▸ **Assignment**
A word-for-word repetition of the records beneath this task is the expected answer.

▸ **Task inputs**
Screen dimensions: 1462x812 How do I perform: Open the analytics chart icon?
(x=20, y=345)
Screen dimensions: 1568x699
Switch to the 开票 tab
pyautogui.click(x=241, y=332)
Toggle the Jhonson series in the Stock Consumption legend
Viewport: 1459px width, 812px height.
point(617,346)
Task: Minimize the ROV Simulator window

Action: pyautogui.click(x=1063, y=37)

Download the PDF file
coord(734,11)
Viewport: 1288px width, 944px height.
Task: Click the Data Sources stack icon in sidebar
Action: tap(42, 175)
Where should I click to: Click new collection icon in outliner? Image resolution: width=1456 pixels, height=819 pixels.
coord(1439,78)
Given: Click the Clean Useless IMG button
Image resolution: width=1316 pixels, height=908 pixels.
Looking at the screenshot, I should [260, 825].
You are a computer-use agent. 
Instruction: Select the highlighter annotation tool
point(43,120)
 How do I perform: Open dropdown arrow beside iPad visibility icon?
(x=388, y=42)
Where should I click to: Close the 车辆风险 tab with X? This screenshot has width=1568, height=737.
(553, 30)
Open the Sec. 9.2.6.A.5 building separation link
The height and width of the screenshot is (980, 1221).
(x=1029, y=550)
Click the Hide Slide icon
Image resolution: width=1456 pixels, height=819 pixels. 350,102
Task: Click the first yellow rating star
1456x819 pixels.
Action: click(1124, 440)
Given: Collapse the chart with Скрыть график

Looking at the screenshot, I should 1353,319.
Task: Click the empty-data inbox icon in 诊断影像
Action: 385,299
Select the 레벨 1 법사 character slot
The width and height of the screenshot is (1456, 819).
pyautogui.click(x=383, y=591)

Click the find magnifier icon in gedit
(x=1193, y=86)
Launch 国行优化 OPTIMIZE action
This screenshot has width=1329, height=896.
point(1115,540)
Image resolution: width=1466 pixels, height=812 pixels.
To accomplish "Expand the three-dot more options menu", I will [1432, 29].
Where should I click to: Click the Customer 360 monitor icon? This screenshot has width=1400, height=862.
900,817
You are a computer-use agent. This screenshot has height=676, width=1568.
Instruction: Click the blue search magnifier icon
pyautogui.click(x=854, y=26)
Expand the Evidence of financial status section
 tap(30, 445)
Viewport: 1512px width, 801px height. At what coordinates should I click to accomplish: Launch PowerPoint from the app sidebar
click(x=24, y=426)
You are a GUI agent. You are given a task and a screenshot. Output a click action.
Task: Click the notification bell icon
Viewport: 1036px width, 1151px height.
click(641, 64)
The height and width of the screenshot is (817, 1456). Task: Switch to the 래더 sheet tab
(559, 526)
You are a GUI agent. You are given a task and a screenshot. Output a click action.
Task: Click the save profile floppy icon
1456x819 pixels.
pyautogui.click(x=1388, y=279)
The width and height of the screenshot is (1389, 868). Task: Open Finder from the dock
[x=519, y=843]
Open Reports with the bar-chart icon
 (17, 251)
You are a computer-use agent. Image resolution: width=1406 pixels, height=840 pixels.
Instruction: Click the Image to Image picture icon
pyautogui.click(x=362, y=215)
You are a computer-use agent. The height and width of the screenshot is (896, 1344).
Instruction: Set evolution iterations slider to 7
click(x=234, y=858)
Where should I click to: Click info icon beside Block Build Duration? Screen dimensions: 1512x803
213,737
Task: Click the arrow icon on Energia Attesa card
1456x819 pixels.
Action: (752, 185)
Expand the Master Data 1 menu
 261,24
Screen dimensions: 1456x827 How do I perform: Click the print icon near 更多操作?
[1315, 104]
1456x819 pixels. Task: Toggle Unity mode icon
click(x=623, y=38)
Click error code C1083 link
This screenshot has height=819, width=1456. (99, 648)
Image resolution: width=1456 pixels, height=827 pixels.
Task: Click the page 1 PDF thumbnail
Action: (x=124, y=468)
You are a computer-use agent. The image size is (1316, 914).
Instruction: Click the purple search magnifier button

▸ **Response box**
Screen dimensions: 1462x812 How do I perform: Open the analytics chart icon?
(x=20, y=345)
Screen dimensions: 1568x699
Switch to the 开票 tab
pyautogui.click(x=241, y=332)
Toggle the Jhonson series in the Stock Consumption legend
Viewport: 1459px width, 812px height.
point(617,346)
Task: Minimize the ROV Simulator window

Action: pyautogui.click(x=1063, y=37)

Download the PDF file
coord(734,11)
Viewport: 1288px width, 944px height.
Task: Click the Data Sources stack icon in sidebar
Action: tap(42, 175)
Where should I click to: Click new collection icon in outliner? Image resolution: width=1456 pixels, height=819 pixels.
coord(1439,78)
Given: Click the Clean Useless IMG button
Image resolution: width=1316 pixels, height=908 pixels.
Looking at the screenshot, I should [260, 825].
You are a computer-use agent. 
Instruction: Select the highlighter annotation tool
point(43,120)
 How do I perform: Open dropdown arrow beside iPad visibility icon?
(x=388, y=42)
Where should I click to: Close the 车辆风险 tab with X? This screenshot has width=1568, height=737.
(553, 30)
Open the Sec. 9.2.6.A.5 building separation link
The height and width of the screenshot is (980, 1221).
(x=1029, y=550)
Click the Hide Slide icon
Image resolution: width=1456 pixels, height=819 pixels. 350,102
Task: Click the first yellow rating star
1456x819 pixels.
Action: click(1124, 440)
Given: Collapse the chart with Скрыть график

Looking at the screenshot, I should 1353,319.
Task: Click the empty-data inbox icon in 诊断影像
Action: 385,299
Select the 레벨 1 법사 character slot
The width and height of the screenshot is (1456, 819).
pyautogui.click(x=383, y=591)

Click the find magnifier icon in gedit
(x=1193, y=86)
Launch 国行优化 OPTIMIZE action
This screenshot has width=1329, height=896.
point(1115,540)
Image resolution: width=1466 pixels, height=812 pixels.
To accomplish "Expand the three-dot more options menu", I will [1432, 29].
Where should I click to: Click the Customer 360 monitor icon? This screenshot has width=1400, height=862.
900,817
You are a computer-use agent. This screenshot has height=676, width=1568.
Instruction: Click the blue search magnifier icon
pyautogui.click(x=854, y=26)
Expand the Evidence of financial status section
 tap(30, 445)
Viewport: 1512px width, 801px height. At what coordinates should I click to accomplish: Launch PowerPoint from the app sidebar
click(x=24, y=426)
You are a GUI agent. You are given a task and a screenshot. Output a click action.
Task: Click the notification bell icon
Viewport: 1036px width, 1151px height.
click(641, 64)
The height and width of the screenshot is (817, 1456). Task: Switch to the 래더 sheet tab
(559, 526)
You are a GUI agent. You are given a task and a screenshot. Output a click action.
Task: Click the save profile floppy icon
1456x819 pixels.
pyautogui.click(x=1388, y=279)
The width and height of the screenshot is (1389, 868). Task: Open Finder from the dock
[x=519, y=843]
Open Reports with the bar-chart icon
 (17, 251)
You are a computer-use agent. Image resolution: width=1406 pixels, height=840 pixels.
Instruction: Click the Image to Image picture icon
pyautogui.click(x=362, y=215)
You are a computer-use agent. The height and width of the screenshot is (896, 1344).
Instruction: Set evolution iterations slider to 7
click(x=234, y=858)
Where should I click to: Click info icon beside Block Build Duration? Screen dimensions: 1512x803
213,737
Task: Click the arrow icon on Energia Attesa card
1456x819 pixels.
Action: (752, 185)
Expand the Master Data 1 menu
 261,24
Screen dimensions: 1456x827 How do I perform: Click the print icon near 更多操作?
[1315, 104]
1456x819 pixels. Task: Toggle Unity mode icon
click(x=623, y=38)
Click error code C1083 link
This screenshot has height=819, width=1456. (99, 648)
Image resolution: width=1456 pixels, height=827 pixels.
Task: Click the page 1 PDF thumbnail
Action: (x=124, y=468)
You are a computer-use agent. The image size is (1316, 914).
Instruction: Click the purple search magnifier button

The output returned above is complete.